Calix and CSL in Victorian biotechnology developments






Industrial technology company Calix has been awarded $1 million in federal funding to develop its biotechnology manufacturing operations at Bacchus Marsh in Victoria.

At the same time pharmaceutical giant CSL has set aside several floors at its new 18-storey headquarters building in Melbourne’s Parkville (pictured) for a new biotechnology incubator.

Calix, best known for its technologies to reduce carbon emissions from cement and lime production, announced it has received the maximum grant possible under Canberra’s Manufacturing Modernisation Fund to transform its existing facility.

The MMF will assist Calix to expand existing biotechnology operations and establish advanced manufacturing capability for bio-active materials for crop protection, marine coatings and health and pharmaceutical applications.

The company is already building new laboratory and biotech production facilities at Bacchus Marsh.

Calix managing director Phil Hodgson said the grant would assist in the development of high value domestic and export products.

Hodgson said: “The grant will supplement our recent capital raise to advance our biotech business, and free up existing resources which will be focused on our advanced batteries development.”

Meanwhile the AFR reported that CSL and its partners in the incubator project – Melbourne University and the Walter and Eliza Hall Institute – were modelling its new biotechnology incubator on the world’s leading precincts for medical research commercialisation.

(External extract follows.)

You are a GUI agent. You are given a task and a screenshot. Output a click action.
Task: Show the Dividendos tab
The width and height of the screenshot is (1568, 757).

Several floors of in the new building will be a collaborative space for small biotech companies and researchers that need help to turn their ideas into businesses, according to CSL chief scientific officer Andrew Nash.

The $340 million building is one of a number of CSL investments in Australia, according to the AFR’s Ben Potter.

It is also building a $900 million new fractionation facility at its existing Broadmeadows plant, and an $800 million plant for producing vaccines at Tullamarine.

The new fractionation facility at Broadmeadows will increase plasma capacity from 1.2 million litres a year to nine million litres, while the company is examining mRNA vaccines for its new vaccine facility.